[Stored data]
▼

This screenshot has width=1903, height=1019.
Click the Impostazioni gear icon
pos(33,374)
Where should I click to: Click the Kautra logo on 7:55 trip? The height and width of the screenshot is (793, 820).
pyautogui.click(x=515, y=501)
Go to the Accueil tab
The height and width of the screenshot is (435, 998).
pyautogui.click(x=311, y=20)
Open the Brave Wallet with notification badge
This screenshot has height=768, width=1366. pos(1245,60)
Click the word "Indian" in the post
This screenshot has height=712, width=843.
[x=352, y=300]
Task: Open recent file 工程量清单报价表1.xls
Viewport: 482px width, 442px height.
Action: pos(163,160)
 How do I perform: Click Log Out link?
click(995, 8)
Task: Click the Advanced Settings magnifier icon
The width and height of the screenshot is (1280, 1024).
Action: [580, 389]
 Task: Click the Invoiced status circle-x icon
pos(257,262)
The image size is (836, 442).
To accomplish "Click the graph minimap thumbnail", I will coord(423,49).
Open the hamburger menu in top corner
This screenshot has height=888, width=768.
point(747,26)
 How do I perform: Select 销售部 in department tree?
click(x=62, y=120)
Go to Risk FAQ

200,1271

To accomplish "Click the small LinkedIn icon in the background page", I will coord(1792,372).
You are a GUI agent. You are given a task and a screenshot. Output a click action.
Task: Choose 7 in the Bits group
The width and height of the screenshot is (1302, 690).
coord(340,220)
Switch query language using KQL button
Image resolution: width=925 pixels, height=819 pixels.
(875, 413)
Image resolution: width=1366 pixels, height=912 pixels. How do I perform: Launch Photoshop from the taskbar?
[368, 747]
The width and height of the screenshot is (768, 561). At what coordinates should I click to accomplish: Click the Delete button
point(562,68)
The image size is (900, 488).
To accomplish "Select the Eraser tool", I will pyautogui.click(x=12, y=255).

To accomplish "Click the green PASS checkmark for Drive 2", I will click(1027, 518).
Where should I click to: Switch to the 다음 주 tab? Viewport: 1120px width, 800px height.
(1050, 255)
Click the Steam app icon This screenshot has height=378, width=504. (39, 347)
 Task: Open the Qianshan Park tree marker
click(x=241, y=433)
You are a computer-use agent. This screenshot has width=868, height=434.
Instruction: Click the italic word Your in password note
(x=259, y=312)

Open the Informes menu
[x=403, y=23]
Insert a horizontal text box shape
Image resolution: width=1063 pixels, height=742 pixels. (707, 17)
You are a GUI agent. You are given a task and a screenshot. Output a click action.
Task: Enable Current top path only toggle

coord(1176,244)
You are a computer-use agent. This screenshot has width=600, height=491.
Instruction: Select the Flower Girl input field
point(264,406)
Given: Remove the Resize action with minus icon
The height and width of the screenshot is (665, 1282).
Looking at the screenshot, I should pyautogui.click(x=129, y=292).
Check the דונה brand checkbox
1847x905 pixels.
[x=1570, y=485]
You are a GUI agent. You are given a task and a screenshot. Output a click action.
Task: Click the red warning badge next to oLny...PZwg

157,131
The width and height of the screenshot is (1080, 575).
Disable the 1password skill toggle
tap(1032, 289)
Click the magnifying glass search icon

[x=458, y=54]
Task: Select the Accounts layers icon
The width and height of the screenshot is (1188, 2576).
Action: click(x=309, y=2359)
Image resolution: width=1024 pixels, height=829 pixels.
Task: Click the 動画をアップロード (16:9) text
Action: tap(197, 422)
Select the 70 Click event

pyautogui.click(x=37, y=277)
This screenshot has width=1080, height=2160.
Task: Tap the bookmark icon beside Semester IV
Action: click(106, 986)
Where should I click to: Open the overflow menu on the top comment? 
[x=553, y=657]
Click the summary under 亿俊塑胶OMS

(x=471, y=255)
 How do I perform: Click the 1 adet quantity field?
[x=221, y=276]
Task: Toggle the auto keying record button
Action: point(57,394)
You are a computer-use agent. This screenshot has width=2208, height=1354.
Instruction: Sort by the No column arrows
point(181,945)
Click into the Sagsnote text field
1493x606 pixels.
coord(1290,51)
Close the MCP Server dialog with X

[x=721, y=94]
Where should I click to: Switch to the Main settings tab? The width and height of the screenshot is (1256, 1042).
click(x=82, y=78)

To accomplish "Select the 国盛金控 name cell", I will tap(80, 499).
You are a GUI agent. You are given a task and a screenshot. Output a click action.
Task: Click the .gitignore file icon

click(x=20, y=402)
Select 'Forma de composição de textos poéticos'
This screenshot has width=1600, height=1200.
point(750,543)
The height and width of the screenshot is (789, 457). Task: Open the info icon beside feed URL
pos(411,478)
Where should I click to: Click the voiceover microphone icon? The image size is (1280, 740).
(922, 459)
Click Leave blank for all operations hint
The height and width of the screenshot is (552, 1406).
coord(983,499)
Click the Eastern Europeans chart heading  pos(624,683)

▲

Problem description ->
Among the entries above, identify all lines with "will" and copy them.

Response area ->
To accomplish "Click the graph minimap thumbnail", I will coord(423,49).
To accomplish "Click the small LinkedIn icon in the background page", I will coord(1792,372).
To accomplish "Select the Eraser tool", I will pyautogui.click(x=12, y=255).
To accomplish "Click the green PASS checkmark for Drive 2", I will click(1027, 518).
To accomplish "Select the 国盛金控 name cell", I will tap(80, 499).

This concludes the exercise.